**Saved entries:**
■ ■ ■ ■ ■

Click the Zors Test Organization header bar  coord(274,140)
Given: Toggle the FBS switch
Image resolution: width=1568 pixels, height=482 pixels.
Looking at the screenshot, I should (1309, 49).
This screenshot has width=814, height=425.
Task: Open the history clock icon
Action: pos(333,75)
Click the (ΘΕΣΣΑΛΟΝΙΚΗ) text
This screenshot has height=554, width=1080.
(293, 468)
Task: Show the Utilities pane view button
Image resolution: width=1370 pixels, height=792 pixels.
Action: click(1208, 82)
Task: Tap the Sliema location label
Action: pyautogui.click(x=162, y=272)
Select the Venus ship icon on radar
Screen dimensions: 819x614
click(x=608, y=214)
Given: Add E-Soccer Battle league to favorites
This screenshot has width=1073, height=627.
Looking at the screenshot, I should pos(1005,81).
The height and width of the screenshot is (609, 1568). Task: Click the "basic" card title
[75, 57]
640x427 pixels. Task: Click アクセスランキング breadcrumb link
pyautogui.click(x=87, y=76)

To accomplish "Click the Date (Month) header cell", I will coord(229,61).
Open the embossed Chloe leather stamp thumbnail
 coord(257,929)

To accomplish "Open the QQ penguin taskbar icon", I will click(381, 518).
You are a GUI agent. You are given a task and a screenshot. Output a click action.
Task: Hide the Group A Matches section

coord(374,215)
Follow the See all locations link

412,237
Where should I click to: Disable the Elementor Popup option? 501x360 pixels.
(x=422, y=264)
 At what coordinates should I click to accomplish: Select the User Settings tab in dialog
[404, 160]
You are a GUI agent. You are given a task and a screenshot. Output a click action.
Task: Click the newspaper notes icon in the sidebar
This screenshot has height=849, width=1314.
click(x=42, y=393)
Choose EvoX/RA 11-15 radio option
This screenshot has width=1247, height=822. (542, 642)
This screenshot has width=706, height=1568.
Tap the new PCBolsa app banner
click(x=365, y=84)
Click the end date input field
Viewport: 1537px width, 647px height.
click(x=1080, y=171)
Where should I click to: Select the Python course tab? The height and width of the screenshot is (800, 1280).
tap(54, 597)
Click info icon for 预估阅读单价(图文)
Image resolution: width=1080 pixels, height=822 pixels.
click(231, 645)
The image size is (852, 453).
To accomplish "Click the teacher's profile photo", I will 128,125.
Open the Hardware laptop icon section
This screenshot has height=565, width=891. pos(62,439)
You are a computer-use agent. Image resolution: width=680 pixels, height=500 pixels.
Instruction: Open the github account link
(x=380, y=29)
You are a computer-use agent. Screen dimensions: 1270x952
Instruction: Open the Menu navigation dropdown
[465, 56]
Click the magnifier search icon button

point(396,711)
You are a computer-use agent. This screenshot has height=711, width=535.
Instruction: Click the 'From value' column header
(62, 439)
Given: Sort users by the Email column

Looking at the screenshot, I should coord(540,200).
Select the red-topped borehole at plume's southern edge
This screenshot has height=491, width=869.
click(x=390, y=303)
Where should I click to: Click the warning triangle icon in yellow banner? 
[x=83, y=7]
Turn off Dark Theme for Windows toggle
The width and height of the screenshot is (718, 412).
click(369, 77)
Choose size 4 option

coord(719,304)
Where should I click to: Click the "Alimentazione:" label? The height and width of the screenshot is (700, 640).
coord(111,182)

■ ■ ■ ■ ■

**Description of the task:** Repeat every line of the data word for word until you have repeated the line that contains "Select the Venus ship icon on radar", which is the last one to include.

**Task solution:**
Click the Zors Test Organization header bar  coord(274,140)
Given: Toggle the FBS switch
Image resolution: width=1568 pixels, height=482 pixels.
Looking at the screenshot, I should (1309, 49).
This screenshot has width=814, height=425.
Task: Open the history clock icon
Action: pos(333,75)
Click the (ΘΕΣΣΑΛΟΝΙΚΗ) text
This screenshot has height=554, width=1080.
(293, 468)
Task: Show the Utilities pane view button
Image resolution: width=1370 pixels, height=792 pixels.
Action: click(1208, 82)
Task: Tap the Sliema location label
Action: pyautogui.click(x=162, y=272)
Select the Venus ship icon on radar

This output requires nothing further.